## Supplied information
*** Begin section ***

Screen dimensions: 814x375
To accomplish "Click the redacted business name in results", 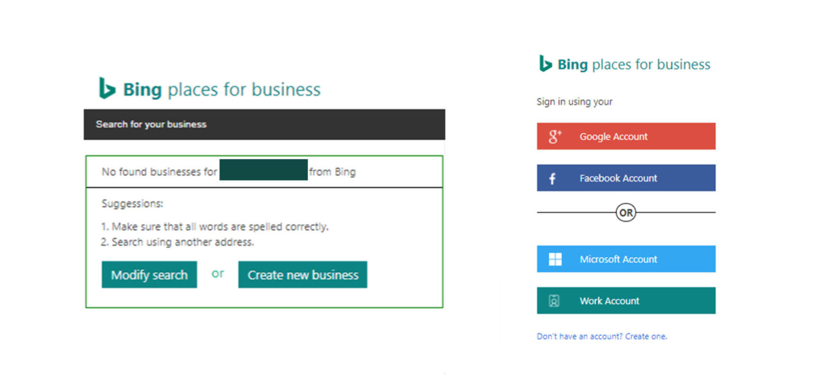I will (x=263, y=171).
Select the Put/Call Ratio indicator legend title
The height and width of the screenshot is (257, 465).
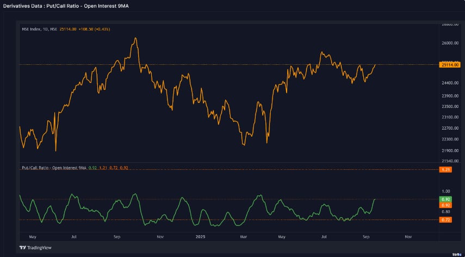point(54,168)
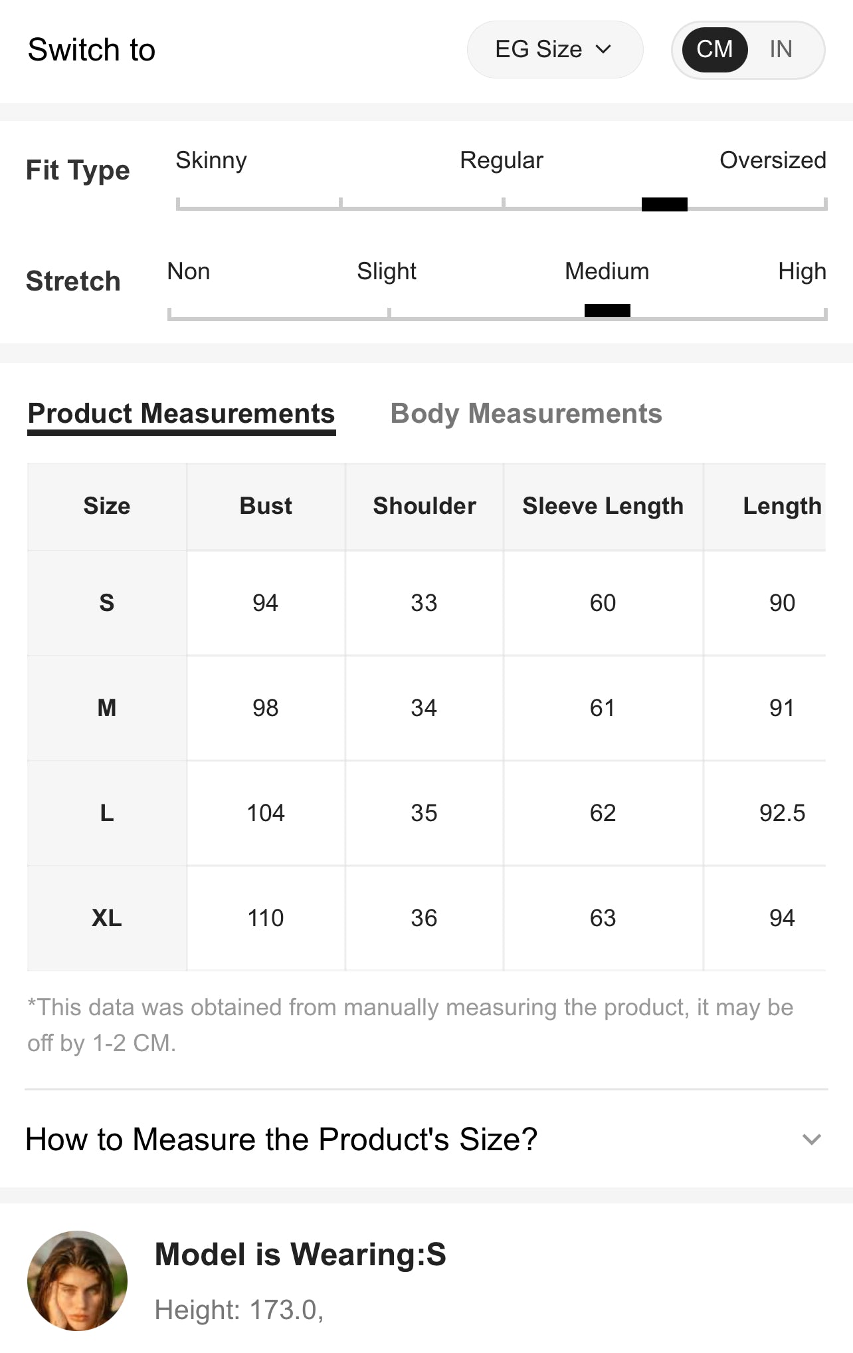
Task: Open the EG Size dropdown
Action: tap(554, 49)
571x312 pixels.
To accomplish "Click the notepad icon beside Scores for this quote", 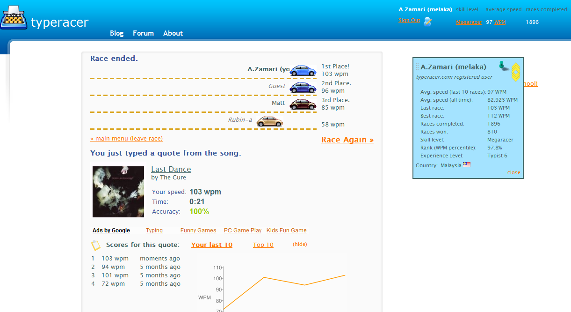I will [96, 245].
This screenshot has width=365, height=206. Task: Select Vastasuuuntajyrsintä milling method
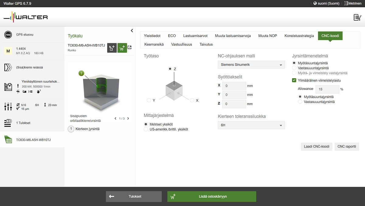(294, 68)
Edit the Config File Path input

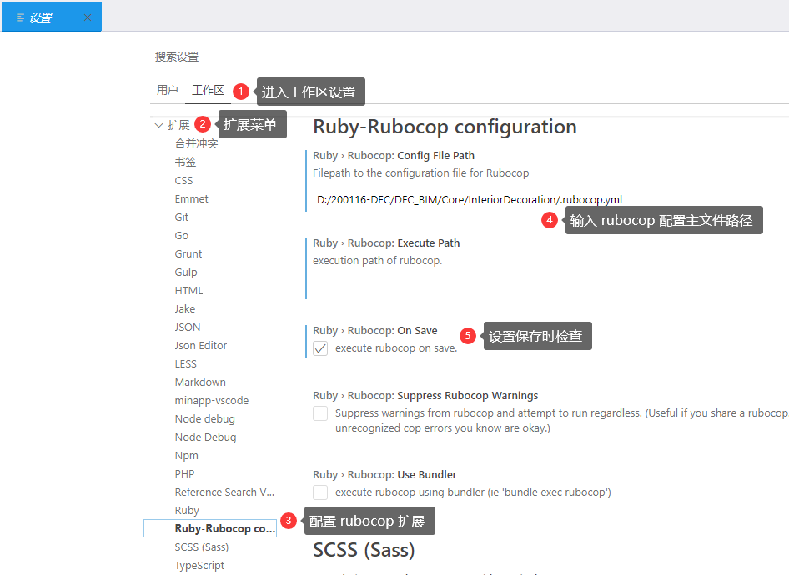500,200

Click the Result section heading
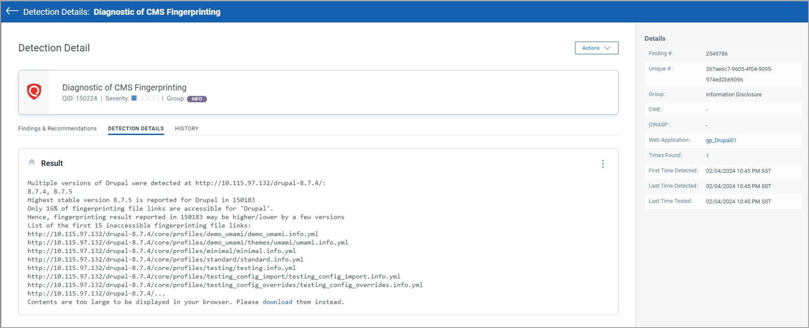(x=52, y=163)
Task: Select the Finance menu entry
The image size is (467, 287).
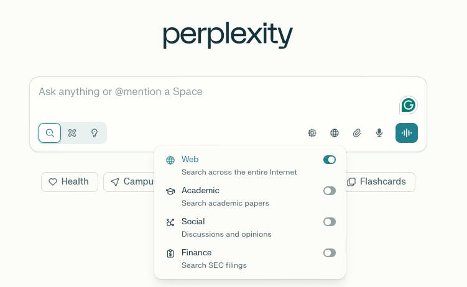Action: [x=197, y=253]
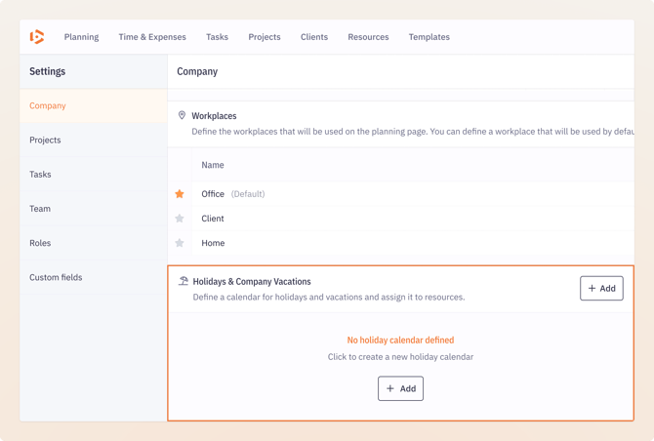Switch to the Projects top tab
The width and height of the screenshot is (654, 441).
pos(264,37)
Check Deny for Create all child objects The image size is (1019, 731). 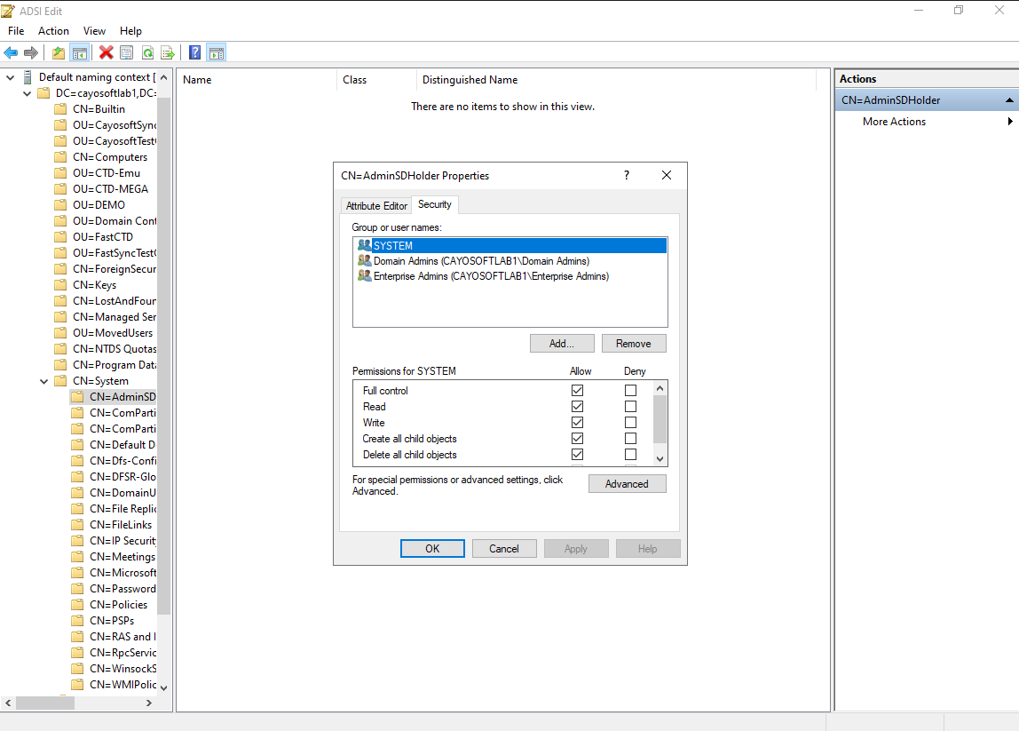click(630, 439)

*** End section ***
*** Begin section ***

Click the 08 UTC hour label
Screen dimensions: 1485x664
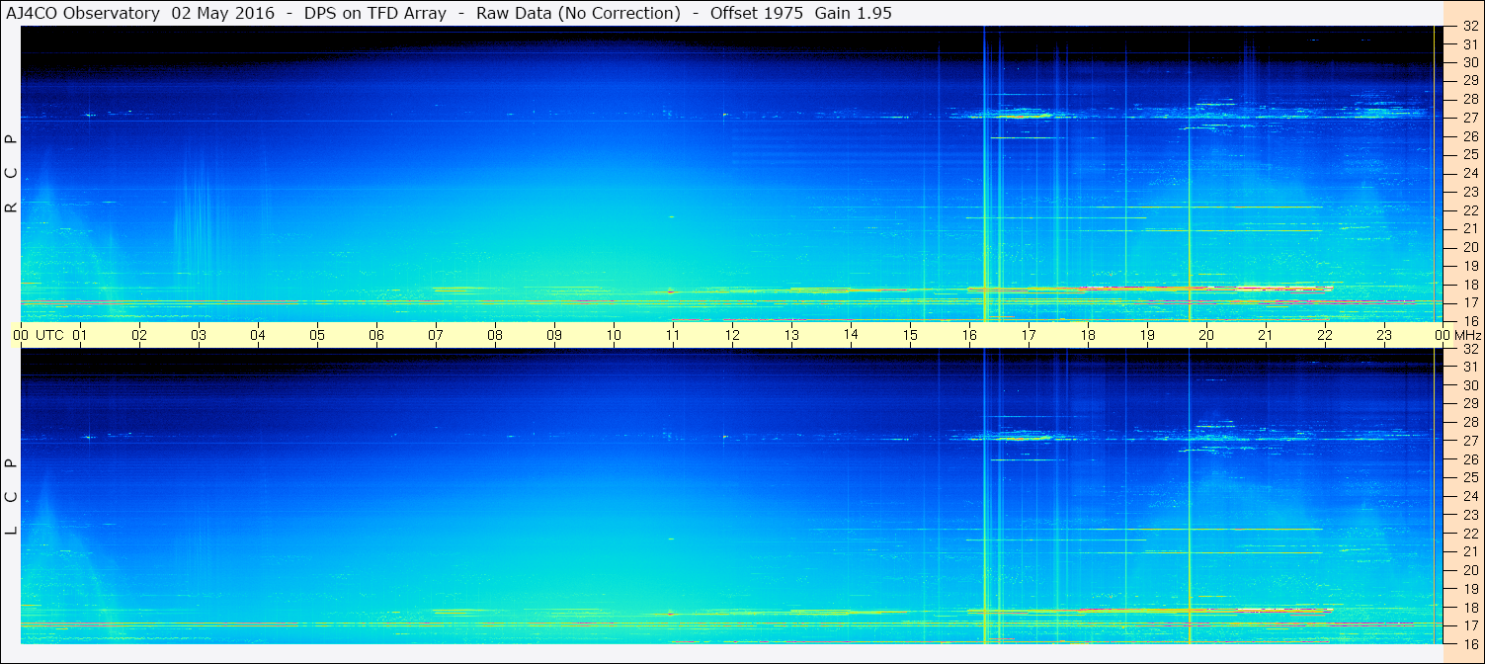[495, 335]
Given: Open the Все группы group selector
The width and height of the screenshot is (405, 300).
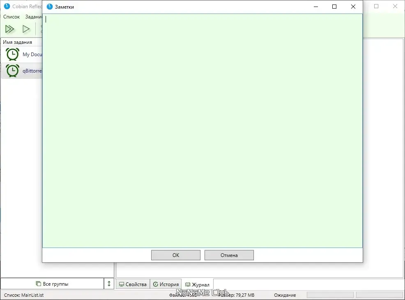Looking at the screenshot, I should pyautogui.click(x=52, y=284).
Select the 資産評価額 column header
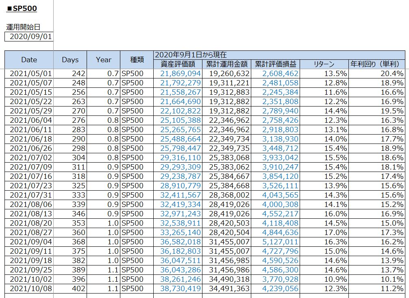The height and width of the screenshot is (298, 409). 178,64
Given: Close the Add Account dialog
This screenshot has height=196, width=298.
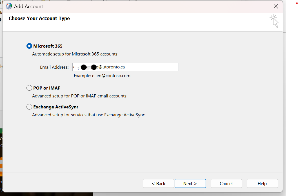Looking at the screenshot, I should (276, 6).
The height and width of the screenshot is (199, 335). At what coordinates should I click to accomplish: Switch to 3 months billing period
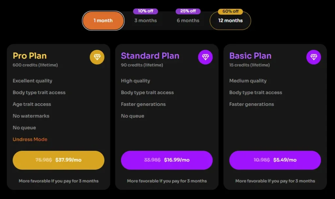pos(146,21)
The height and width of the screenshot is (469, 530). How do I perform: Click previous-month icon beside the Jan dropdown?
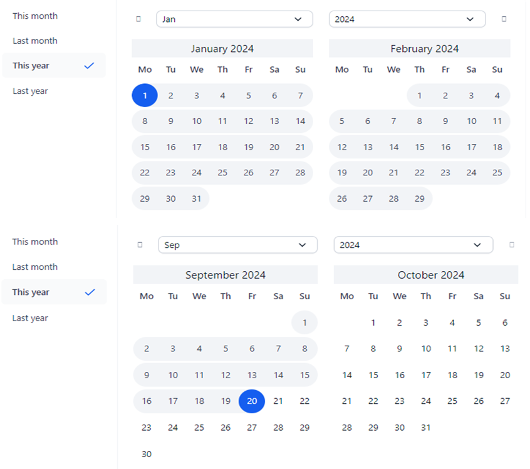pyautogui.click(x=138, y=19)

*** End section ***
*** Begin section ***

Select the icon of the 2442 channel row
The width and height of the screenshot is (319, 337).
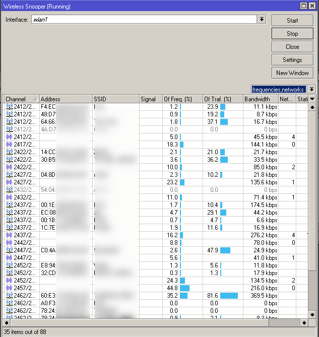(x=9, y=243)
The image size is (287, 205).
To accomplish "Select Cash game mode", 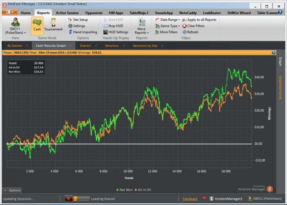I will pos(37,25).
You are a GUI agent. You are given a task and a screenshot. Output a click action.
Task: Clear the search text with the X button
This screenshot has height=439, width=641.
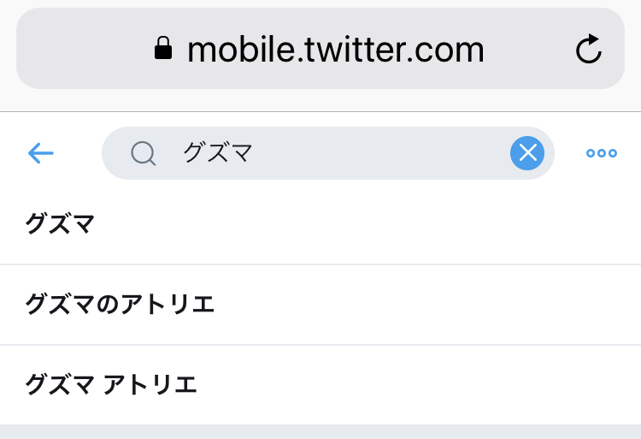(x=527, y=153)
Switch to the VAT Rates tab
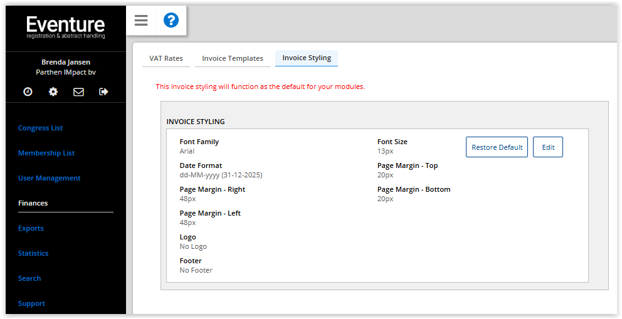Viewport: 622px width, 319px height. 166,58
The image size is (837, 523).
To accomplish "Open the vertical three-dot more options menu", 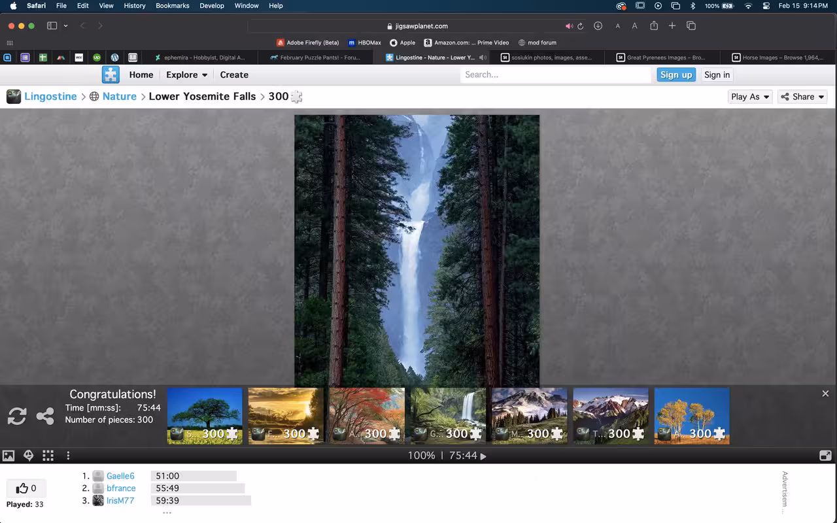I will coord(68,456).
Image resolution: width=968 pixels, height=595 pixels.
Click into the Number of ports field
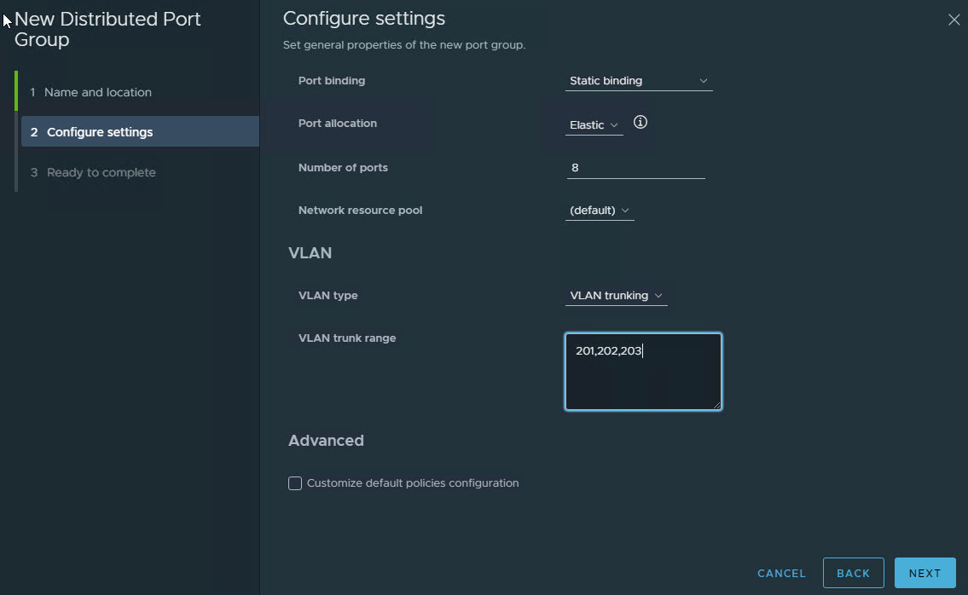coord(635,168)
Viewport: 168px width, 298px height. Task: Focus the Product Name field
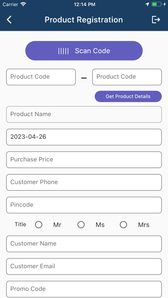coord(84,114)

*** End section ***

## What the exercise asks
Using the listing above, pull out all lines that hold the word "pixels".

## Output of the task
571x312 pixels.
Image resolution: width=968 pixels, height=595 pixels.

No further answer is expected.